Updated: July 1, 2015 at 12:55 p.m.
The University’s fundraising office has been on the hunt for 10 new employees to help push its $1 billion fundraising campaign past the finish line.
Ten positions have become available over the past six weeks in the Office of Development and Alumni Relations and only five remain open, according to the University’s employment website. Experts say adding new blood in a fundraising office in the middle of a major fundraising push can be a critical step to keep the donations rolling in and maintain momentum as a school nears its goal.
The new hires also come after three high-level members of the University’s fundraising office have left over the course of the last year.
Titles for the positions include school-specific fundraising positions, like an associate director of development for the Elliott School of International Affairs – which has been filled – and an associate director of development for major gifts to the School of Business. But larger, big-picture posts are also available, including a senior director of planned giving and an associate director of corporate relations. Each school has its own smaller fundraising goal as part of GW’s $1 billion campaign, led by the school’s dean alongside the fundraising office.
University spokeswoman Maralee Csellar declined to comment on whether the positions are newly created or are open as a result of layoffs or staff departures. She also declined to comment on the timeline to fill the positions and qualifications needed, citing a policy that the University does not comment on “personnel matters.”
The University announced in April that it would lay off 46 staffers. University officials have declined to confirm in which departments those cuts were made.
Two senior fundraising officials left the office recently, and both had been in their posts for no more than about a year, Vice President for Development and Alumni Relations Aristide Collins confirmed in an interview last month.
Bernard Davisson, who was the senior associate vice president of development at GW, left the University in April to become West Virginia University’s senior vice president of development and chief development officer. Davisson had spent nearly three years at GW. Dwight Dozier left GW for the Georgia Tech Foundation in March to serve as chief information officer. He spent about one year as senior associate vice president at GW, according to his LinkedIn page.
“People go looking for people who are successful, and so you go and you want to pick off from schools where they’re going great things,” Collins said in the interview. “There is such momentum, there are so many great things going at at GW.”

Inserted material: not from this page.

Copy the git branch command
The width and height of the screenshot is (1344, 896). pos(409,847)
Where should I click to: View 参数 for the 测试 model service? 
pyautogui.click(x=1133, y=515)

Collins added that when a school makes progress in its own fundraising campaign, officials at other schools may lure those fundraiser in hopes of seeing similar success. GW has raised about $740 million since its campaign went public last summer.
“You go to places where there’s success and there’s momentum and wind and energy, and you say, ‘Let me get that person,’ and that happens all the time,” he said.
This is not the first time in the last year that there has been turnover in the fundraising office. Former head of fundraising Mike Morsberger stepped down in October, and was replaced with Collins, who was previously the vice president and secretary of the University, in February. Morsberger is now vice president for alumni relations and development at the University of Central Florida.
Arthur Criscillis, a managing partner at the fundraising consulting firm Alexander Haas, said that as officials add new members to the fundraising office, they will need to learn to work with existing staff in order to wrap up the campaign.
“They need to have good communication skills, need to be able to have good organization skills,” he said. “They have to have some degree of self-direction even though there are guidelines for what they are going to need to do. They’ve got to get out there and function.”
Jennifer Browning, the vice president of communications for the fundraising consulting firm the Winkler Group, said in an email that fundraising campaigns can still be successful, even with new staff members added during a campaign.
“Coming into a school in the middle of a campaign isn’t all that unusual and shouldn’t hinder success,” she said. “Good development or advancement professionals are quick studies.”
Colleen Murphy contributed reporting.
This post has been updated to reflect the following correction:
Due to a reporting error, the Hatchet incorrectly reported that Bernard Davisson had spent less than a year at GW. He had been at GW for nearly three years before leaving his position. We regret this error.